• Text:
My dearest love to you, Adele, and to you Candace.

And to you, Father Horgan! Father Paul Horgan, SJ, very dear to our family, is currently living in New York, awaiting his next assignment. Father Horgan, we hope and pray that you will still be there at Easter of this year. If you are, Susan is definitely coming to see you!

02 January 2010

High school

Well, not really high school; intermediate school. But I was out of the sixth grade, out of primary school, and for the first time went to different teachers for different subjects!

I think it was this latter that really impressed me. In primary school, we sat in one room all day long, with one teacher, who taught us all subjects. I think I knew that in high school, you had different teachers, in different rooms, for different subjects, and that seemed unspeakably glamorous to me.

Actually, the intermediate school I went to was an 8-grade school - at least I presume so. Its name was "Bird Street Elementary School" and I was trying to find a photo of it on the web just now, but have not succeeded. I found:

  • a lot of Maidu Indian pages - referring to Maidu people who had been at school there
  • a school rating page that gave it a rather humbling 5 out of 10
  • a page that appeared to say that it only goes through 4th grade now - don't know where grades 5-8 go in Oroville

For me, Bird Street Elementary was Big Time.

I remember only bits of it, however:

  • Ida Huganey - she was the principal and in 1954 was about a hundred years old, or so it seemed to me. She was, in fact, pretty old, dressed in what memory would call fairly Victorian dress. A nice lady so far as I recall - which basically means that I never had a run-in with her.
  • Mr Wolcott - the band director. My memory makes him fairly young and I really liked him. I played cornet and we had a real marching band - perhaps a sort of concert band as well. The uniforms were a different issue - see below.

• Information provided:
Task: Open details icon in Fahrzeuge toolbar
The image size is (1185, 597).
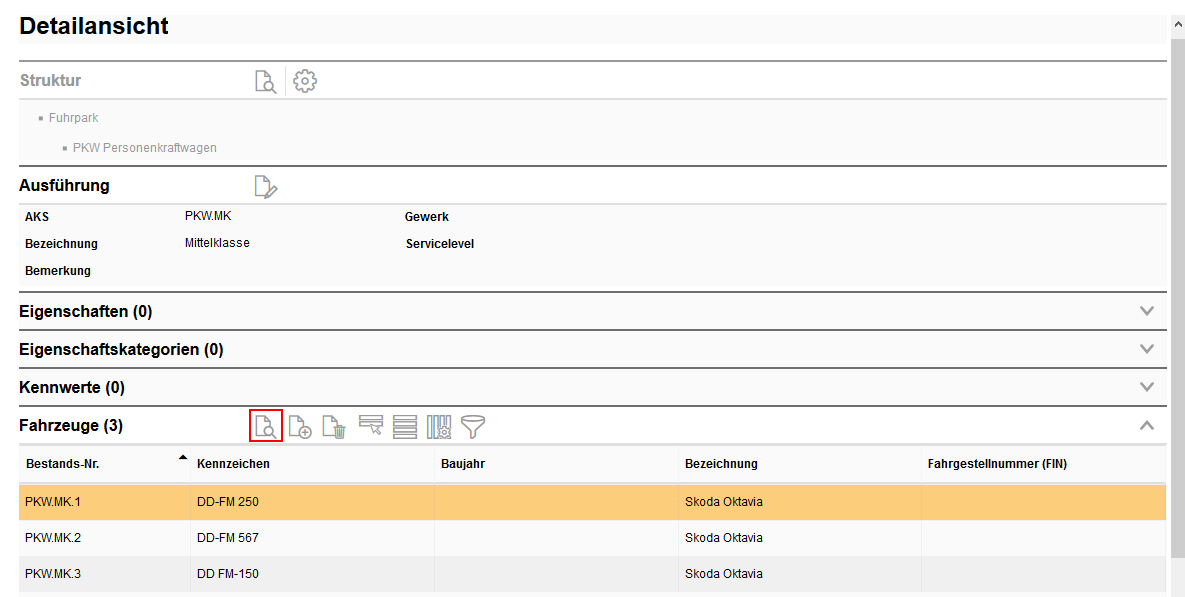Action: [266, 426]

• What the task asks: Set down, word for word, the stretch of the school recollection above from "Actually, the intermediate" through "run-in with her.".

• Expected answer:
Actually, the intermediate school I went to was an 8-grade school - at least I presume so. Its name was "Bird Street Elementary School" and I was trying to find a photo of it on the web just now, but have not succeeded. I found:

  • a lot of Maidu Indian pages - referring to Maidu people who had been at school there
  • a school rating page that gave it a rather humbling 5 out of 10
  • a page that appeared to say that it only goes through 4th grade now - don't know where grades 5-8 go in Oroville

For me, Bird Street Elementary was Big Time.

I remember only bits of it, however:

  • Ida Huganey - she was the principal and in 1954 was about a hundred years old, or so it seemed to me. She was, in fact, pretty old, dressed in what memory would call fairly Victorian dress. A nice lady so far as I recall - which basically means that I never had a run-in with her.